Por el padre Jorge González Guadalix
Recuerdo a Justina con mucho afecto a pesar de los años transcurridos desde su muerte. A la mente me viene una mujer serena, en paz, y con una medio sonrisa permanente, yo creo que fruto de su serenidad interior. Acudía a llevarle la comunión de cuando en cuando y siempre estaba sola.
- Pero bueno, ¿otra vez sola?
- Sola sí, pero no de Dios.
Estos días en los pueblos son de especial soledad. A las seis de la tarde es prácticamente de noche y cuando acabo las misas vespertinas, que celebro precisamente a las seis de la tarde, es como si la vida se hubiera refugiado en el último rincón. Acabas la misa, saludas a las de siempre y vuelta a casa. En alguna ocasión todavía acudes a ver a alguien, pero sabiendo que los serranos son de poca visita.
La soledad se palpa. Apenas gente en las misas de los días laborables, una o dos cuando toca en La Serna, otro tanto en Piñuñecar y quién sabe si en Braojos llegaremos a cuatro o cinco.
Soledad porque los pueblos son pequeños y la respuesta mínima. Soledad porque Madrid te queda a trasmano. Soledad porque incluso eclesialmente parece que las cosas se programan, estudian y proyectan pensando en realidades que ciertamente no son las nuestras. Qué lejos se me quedan los encuentros de catequistas -no tengo niños en catequesis, no digamos jóvenes-, los equipos de liturgia cuando muchos días hasta tengo que proclamar las lecturas. Lejos los equipos de matrimonios, los cursos prematrimoniales, no digamos aquella capilla de adoración perpetua que dejé en la parroquia de la Beata Mogas o el economato que creo sigue funcionando.
En estos días de invierno, cuando la mayor compañía es la noche, el frío y el humo de alguna chimenea, me acuerdo mucho de Justina.
Solos y no de Dios.
Curiosamente me siento muy sacerdote en esta soledad. Me atrevería a decir que más sacerdote que nunca. Es grande celebrar casi solo, porque te ayuda a profundizar el el misterio de la eucaristía por sí mismo. Grande rezar cuántas veces solo en un enorme templo y bien abrigado. Imponente pasear en medio de la nada pero sabiendo que eres el cura, el sacerdote, el que está ahí acompañando aunque sea solo de corazón.

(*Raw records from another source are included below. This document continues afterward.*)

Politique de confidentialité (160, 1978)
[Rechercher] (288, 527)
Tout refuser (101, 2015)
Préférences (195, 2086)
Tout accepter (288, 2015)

La soledad se puede vivir de muchas maneras. Sé que para muchos compañeros, la simple posibilidad de ser cura en uno estos pueblos, les pone de los nervios y les lleva a la angustia. Para mucha gente se hace imposible vivir lejos de los neones de la gran ciudad o al menos del calor de los núcleos urbanos de cierta consistencia.
La soledad, te dicen, qué horror, sin gente, prácticamente vacías las misas, sin grupos parroquiales, apenas gente en la calle. Comprendo que haya compañeros que se acerquen a la sierra solo algunos días y prefieran seguir viviendo en la gran ciudad. Sin embargo, esta soledad es la que nos forja en la grandeza del sacerdocio, porque nos hace comprender que ser sacerdote es más que hacer, programar, correr, preparar, que ser sacerdote es ser Cristo en medio de nuestros pueblos y como Cristo estar, acompañar, sonreír y dar lo más grande: al mismo Cristo que se entrega en el calvario de la misa del último pueblo y pasea como uno más con el testimonio de su simple presencia.
Nada me distrae. Nada me acorrala entre urgencias de mis cosas por sacar adelante. Solo, aparentemente muy solo, pero no de Dios. Posiblemente más acompañados de Dios que nunca.